This is a very beautiful sample problem from ISI MStat PSB 2013 Problem 2 based on use of Sandwich Theorem . Let's give it a try !!

## Problem- ISI MStat PSB 2013 Problem 2

Let f be a real valued function satisfying $|f(x)-f(a)| \leq C|x-a|^{\gamma}$ for some $\gamma>0$ and $C>0$
(a) If $\gamma=1,$ show that f is continuous at a
(b) If $\gamma>1,$ show that f is differentiable at a

### Prerequisites

Differentiability

Continuity

Limit

Sandwich Theorem

## Solution :

(a) We are given that $|f(x)-f(a)| \leq C|x-a|$ for some $C>0$.

We have to show that f is continuous at x=a . For this it's enough to show that $\lim_{x\to a} f(x)=f(a)$.

$|f(x)-f(a)| \leq C|x-a| \Rightarrow f(a)-C|x-a| \le f(x) \le f(a) + C|x-a|$

Now taking limit $x \to a$ we have , $\lim_{x\to a} f(a)-C|x-a| \le \lim_{x\to a} f(x) \le \lim_{x\to a} f(a) + C|x-a|$

Using Sandwich theorem we can say that $\lim_{x\to a} f(x) = f(a)$ . Since $\lim_{x\to a} -C|x-a| = \lim_{x\to a} C|x-a|=0$

Hence f is continuous at x=a proved .

(b) Here we have to show that f is differentiable at x=a for this it's enough to show that the $\lim_{x\to a} \frac{f(x)-f(a)}{x-a}$ exists .
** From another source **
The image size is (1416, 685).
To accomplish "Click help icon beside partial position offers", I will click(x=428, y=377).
We are given that , $|f(x)-f(a)| \leq C|x-a|^{\gamma}$ for some $\gamma>1$ and $C>0$ ,

which implies $|\frac{f(x)-f(a)}{x-a} | \le C|x-a|^{\gamma -1}$

$\Rightarrow -C|x-a|^{\gamma -1} \le \frac{f(x)-f(a)}{x-a} \le C|x-a|^{\gamma -1}$

Now taking $\lim_{x\to a}$ we get by Sandwich theorem $\lim_{x\to a}\frac{f(x)-f(a)}{x-a} =0$ i.e f'(a)=0 .
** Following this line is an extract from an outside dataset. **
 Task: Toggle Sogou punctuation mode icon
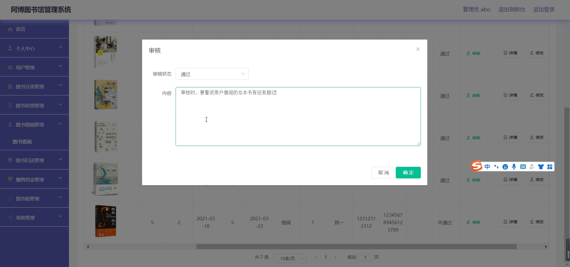click(496, 167)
Since , $\lim_{x\to a} C|x-a|^{\gamma -1} = \lim_{x\to a} -C|x-a|^{\gamma -1} = 0$ , for $\gamma >1$.

Hence f is differentiable at x=a proved .

## Food For Thought

$f : R \to R$ be such that $|f(x)-f(a)| \le k|x-y|$ for some $k \in (0,1)$ and all $x,y \in R$ . Show that f must have a unique fixed point .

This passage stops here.